Tres días después llegó otro mensaje desde el mar: el U-27 de Johannes Franz afirmaba que había intentado aplicar ese consejo del Inspectorado de Torpedos al atacar un mercante británico de más de 3.000 toneladas. La espoleta magnética de los dos recados que le mandó los había hecho estallar inmediatamente tras la carrera de seguridad, a menos de 250 metros, causando algunos daños al submarino.
Dönitz volvió a llamar al momento a la Inspección de Torpedos.

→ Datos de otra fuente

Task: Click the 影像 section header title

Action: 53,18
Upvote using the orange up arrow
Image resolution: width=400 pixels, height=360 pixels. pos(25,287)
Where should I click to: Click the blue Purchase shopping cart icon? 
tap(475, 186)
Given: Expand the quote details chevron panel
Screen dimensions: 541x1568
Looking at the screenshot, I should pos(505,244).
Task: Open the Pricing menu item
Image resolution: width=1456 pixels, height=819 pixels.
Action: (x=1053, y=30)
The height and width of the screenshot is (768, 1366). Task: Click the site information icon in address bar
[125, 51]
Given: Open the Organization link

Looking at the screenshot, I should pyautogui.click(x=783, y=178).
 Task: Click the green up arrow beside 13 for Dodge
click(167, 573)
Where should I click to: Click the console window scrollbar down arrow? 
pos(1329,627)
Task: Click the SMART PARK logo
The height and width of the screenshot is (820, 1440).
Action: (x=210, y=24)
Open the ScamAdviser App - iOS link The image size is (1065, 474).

Desde la Inspección le contestaron que… “bué, bien: en ese caso, provisionalmente todos los ataques se ejecutarían con espoletas de detonación por impacto”. Cada vez más encabronado, Dönitz pasó esta nueva orden a sus capitanes, que quedaron más desconcertados aún. Ya te conté que el modo de las espoletas sólo se podía configurar en puerto. Así que todos los submarinos ahora en el mar, peleando el esencial compás de apertura de la guerra… únicamente podrían usar los torpedos que las llevasen en modo de detonación por impacto; una minoría, dado que como ya sabemos el modo magnético causaba una destrucción mucho mayor.
En la noche del día 19 de septiembre de 1939, mientras volvía a casa porque sólo cargaba torpedos configurados para detonación magnética, este mismo submarino U-27 divisó unas sombras que le parecieron una línea de seis cruceros británicos. En esos momentos los cruceros no llevaban buen armamento antisubmarino y, como hasta el momento sólo había logrado destruir dos arrastreros armados que sumaban unas ridículas 624 toneladas, decidió ignorar la última orden y mandarlos a volar aplicando la anterior.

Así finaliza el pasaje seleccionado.